The one I chose was a book about a mouse that keeps busy by storing colors in his head for winter. His grand plan is to use these mental colors to protect his family when it gets really really cold, like “Surprise! I have sunshine yellow in my mind. Soak it up, family.” But the mouse’s family can’t see his mind at work; they can only see him sitting on a rock all day. Finally, at the height of winter, the mouse reveals what he’s been doing, and all these colors float in a dialog bubble over his head as proof of his boundless altruism and foresight and creativity.

I can’t remember if you see the mouse’s parents’ expression in the book when he reveals his top-secret color solution. I think you just see the mouse standing next to the rock, but, in any case, the feeling the book gives is that his family forgives him and feels bad for thinking he was lazy. Then at the very end of the book, another mouse is like, NO WAY! YOU’RE A POET! (Like me with Brenda S.) And the mouse blushes and says: I KNOW IT.

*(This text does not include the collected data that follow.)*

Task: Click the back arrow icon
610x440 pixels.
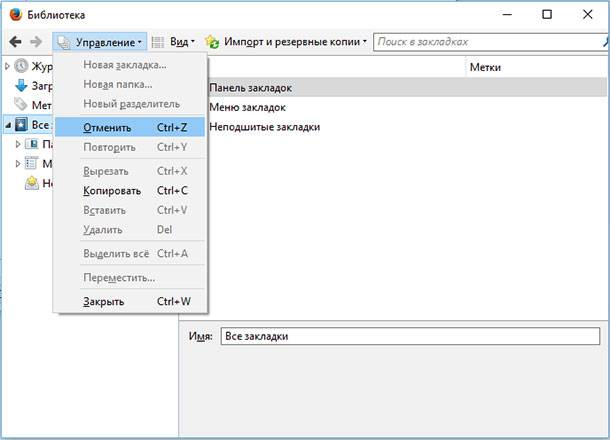Action: coord(16,42)
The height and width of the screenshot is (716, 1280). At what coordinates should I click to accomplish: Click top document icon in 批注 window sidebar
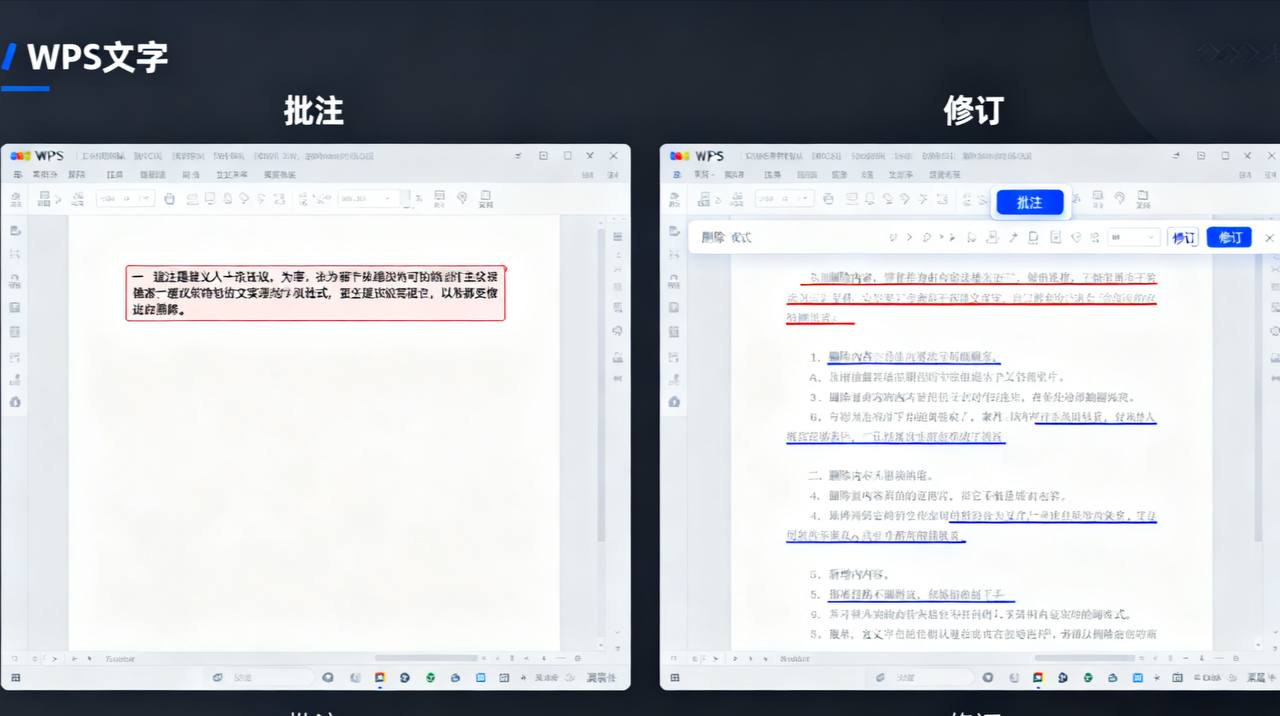tap(15, 231)
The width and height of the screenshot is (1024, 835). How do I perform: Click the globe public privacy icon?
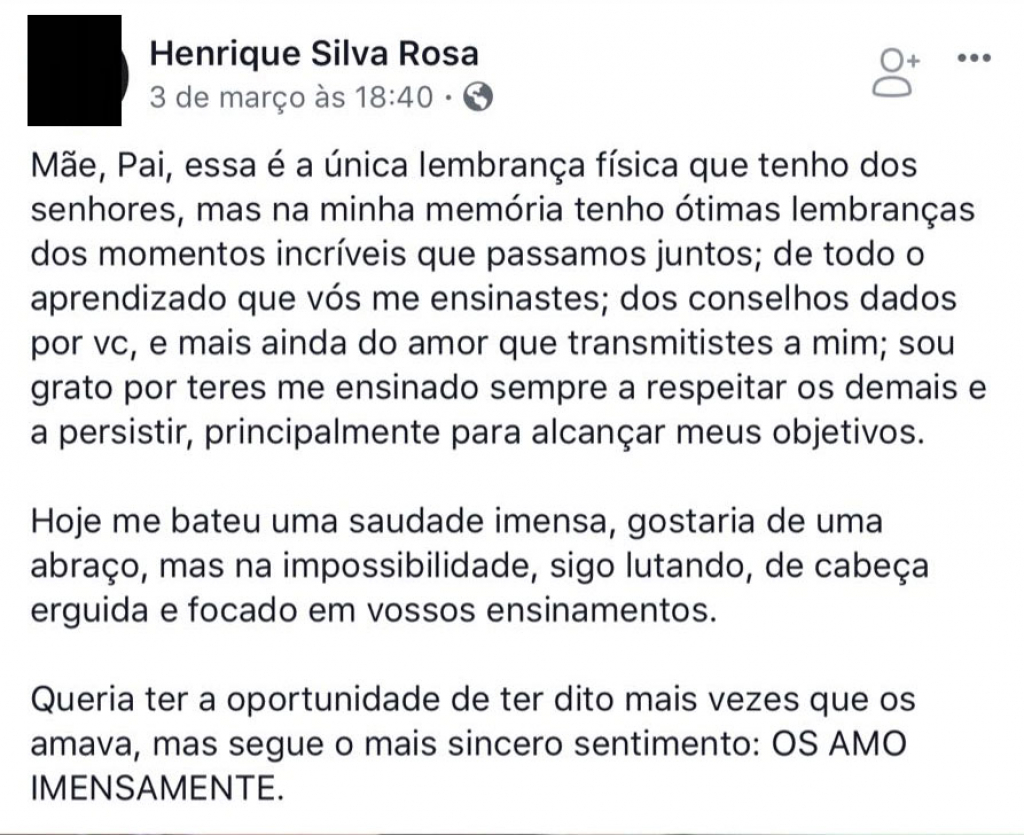478,98
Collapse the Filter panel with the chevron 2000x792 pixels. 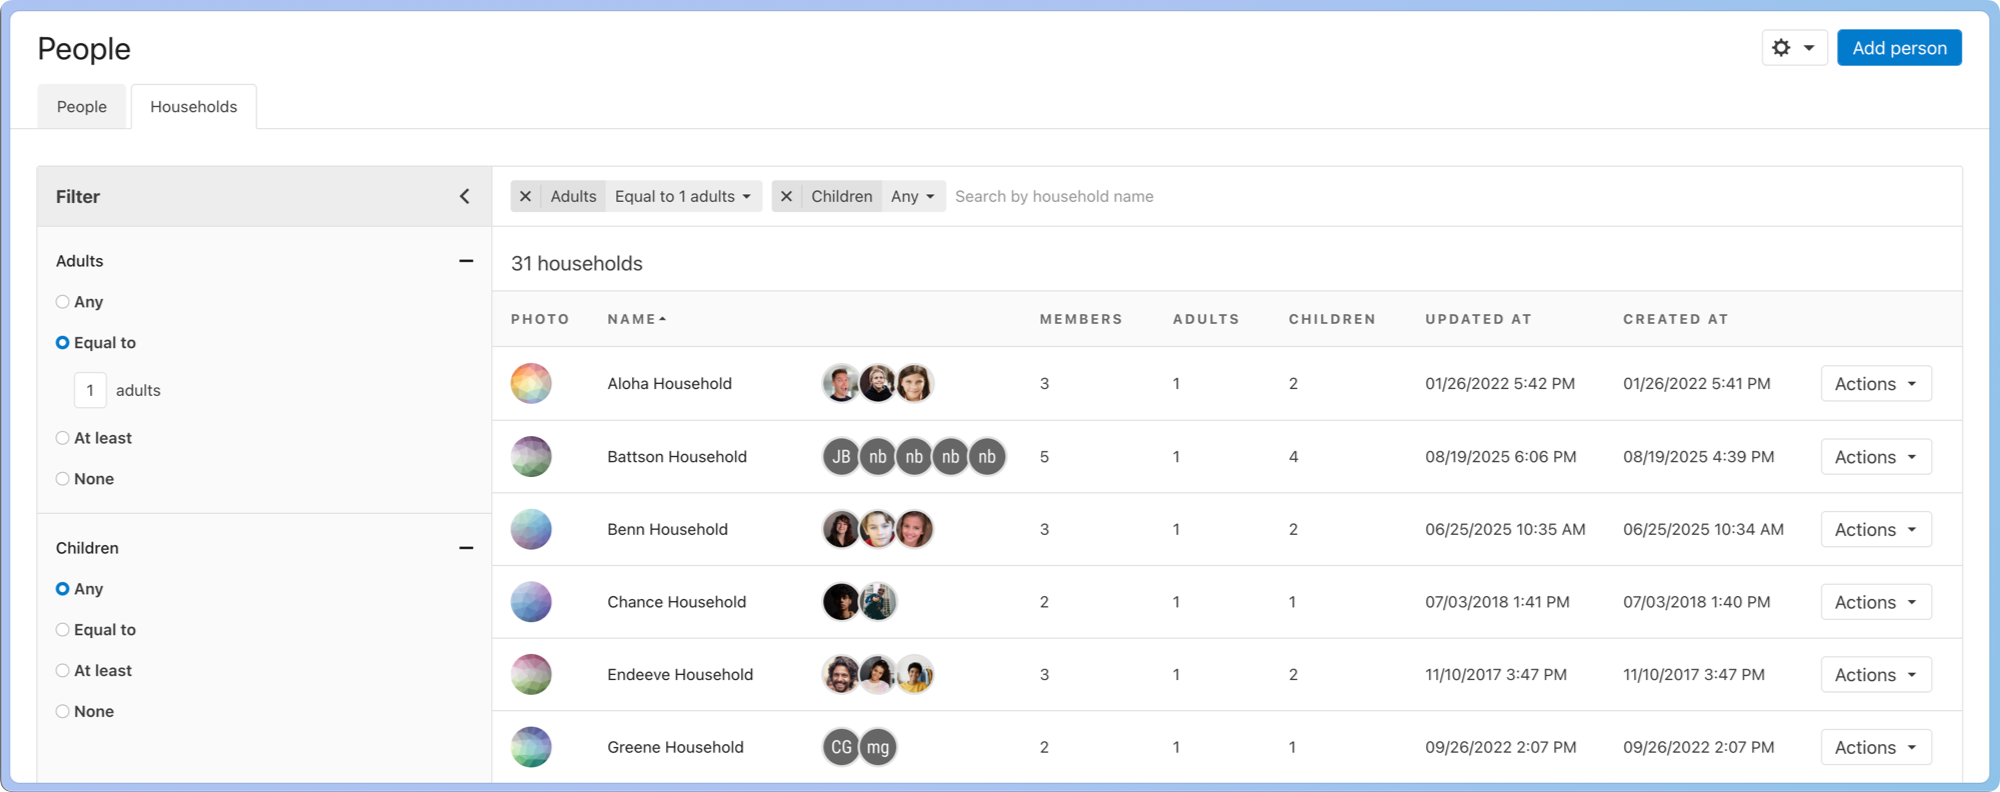point(464,196)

When I got home, I showed my prize/book to my family and they asked how it was that I could be smart enough to win a prize for my story but stupid enough to choose a 15-page book about a mouse as my prize.

My family was extra irritated with me that day because while I was at the library, I forgot my tea set, and when we drove back to get it, it was gone. The tea set had 25 pieces or something and it was a family heirloom supposedly. I have no idea why anybody would let a child carry around a family heirloom, especially a child who’s perpetually in outer space and loses everything. I also don’t know why I needed to take a tea set with me to the library to pick up my prize. Both remain mysteries to this day.

MORALITY IS THE NEW BRUTALITY

To conclude, the moral of this post is (because all posts should have morals):

1. If there are books in a box and they’re free, choose the biggest one because it will make your family happy.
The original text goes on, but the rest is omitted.